La rete non è solo un posto per troll e haters, qualcuno se lo ricorda e la rende un luogo migliore

Questo è stato l’anno dei “cattivisti” (non a caso fra i nuovi lemmi dello Zanichelli 2017), soprattutto dei cattivisti su internet. Ma c’è stato un tempo – eravamo nel lontano 2004 quandoTim O’Reilly coniava il termine “web 2.0” – in cui l’evoluzione della rete sembrava promettere: più collaborazione, più uguaglianza, potere alle intelligenze collettive e lunga vita all’open source. Un mondo migliore, etico. Un mondo di cui qualcuno ancora non si è dimenticato e sul quale cerca di investire. A maggio del 2008 per esempio in Italia è stato lanciato CriticalCity Upload, un social game che attraverso una piattaforma online recluta persone per compiere missioni etiche nella propria città. Si va dal “fai sorridere un passante” al “pianta dei fiori nell’aiuola della tua città” o “realizza un orto di quartiere”. Piccole follie quotidiane che hanno lo scopo di migliorare la vita urbana e permettere alle persone di fare rete con altri giocatori.

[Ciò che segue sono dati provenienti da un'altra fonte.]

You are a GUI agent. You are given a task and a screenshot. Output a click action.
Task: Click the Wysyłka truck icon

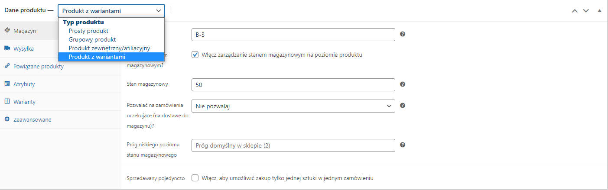coord(7,48)
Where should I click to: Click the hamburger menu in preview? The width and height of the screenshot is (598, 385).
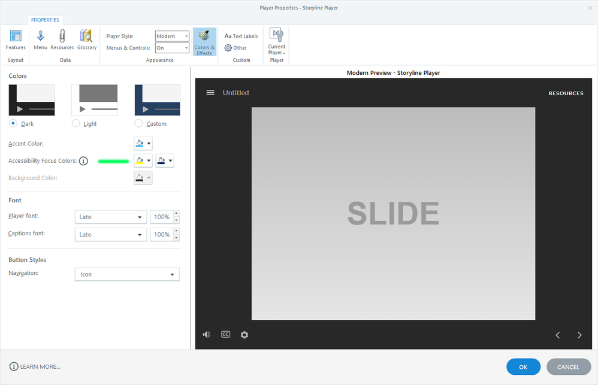point(210,93)

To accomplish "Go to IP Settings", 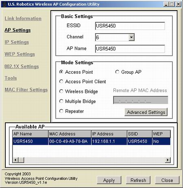I will click(x=17, y=42).
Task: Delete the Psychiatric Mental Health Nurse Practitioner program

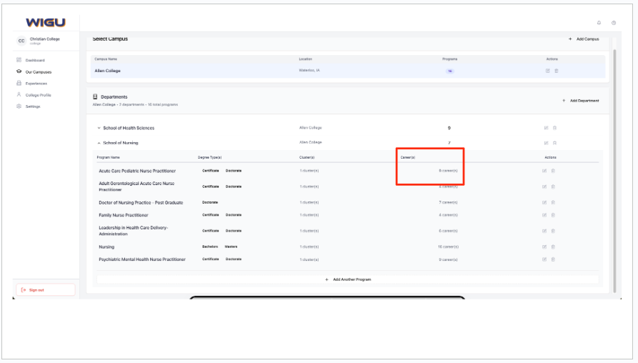Action: pos(553,259)
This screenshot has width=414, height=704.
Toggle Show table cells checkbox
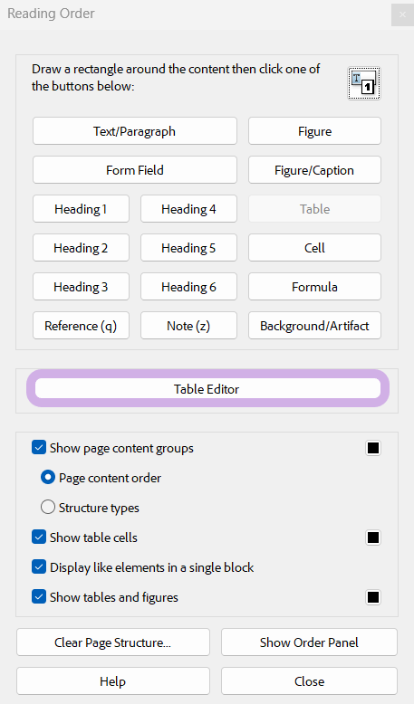39,537
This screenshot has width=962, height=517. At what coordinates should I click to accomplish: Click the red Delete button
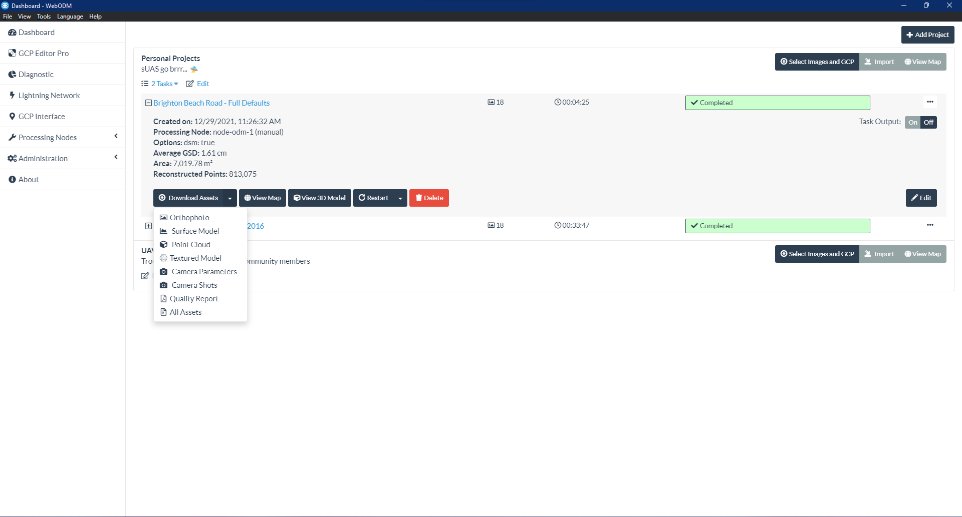tap(429, 198)
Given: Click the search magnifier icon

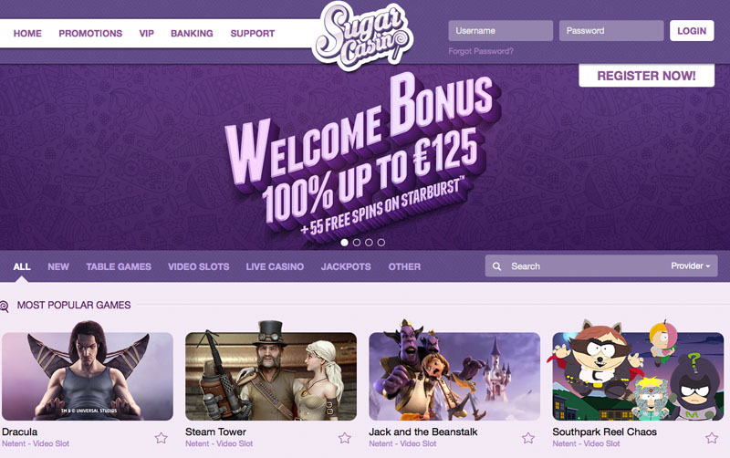Looking at the screenshot, I should tap(496, 266).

Il risultato? 1.092 ore di “rivoluzione urbana”, 21.064 missioni svolte, 13.901 giocatori. «CriticalCity Upload è riuscito ad aggregare attorno al tema della trasformazione creativa urbana e dell’attivismo civico una community determinata, giovane e intraprendente, libera e auto-organizzata» spiegano gli ideatori. «Non sappiamo come evolverà, abbiamo risvegliato la meraviglia dentro di noi e ne abbiamo sperimentato la forza. Non ci fermeremo certo qui».
Web 2.0 è anche sinonimo di incontro.
È il caso per esempio di www.alvearechedicesi.it in cui produttori e consumatori si incontrano e danno vita a una comunità per vendere e acquistare prodotti a km zero. Stesso concetto per www.kalulu.it, gruppo d’acquisto 2.0 che funziona come un social network. «Spero che Kalulu – spiega il fondatore Emanuel Sabene – possa permettere a tutti i cittadini del pianeta di mangiare cibo buono e sano senza distruggere l’ambiente». Schierati sul fronte della moda etica troviamo invece Cecilia Frajoli Gualdi e Fabio Pulsinelli, ideatori di Dress The Change, un progetto finanziabile su produzionidalbasso.com. L’obiettivo della piattaforma sarà aiutare il consumatore nella scelta e nell’acquisto di abbigliamento etico, perché spesso i nostri vestiti raccontano di abusi, sfruttamento, violenza, delitti e inquinamento. Secondo Zanichelli c’è un’altra parola che, a buon diritto, è tra le più rappresentative dell’anno: cambiamento. Ecco, se cambiamento deve essere, allora facciamo sì che sia nel verso giusto. Sui social, ma non solo.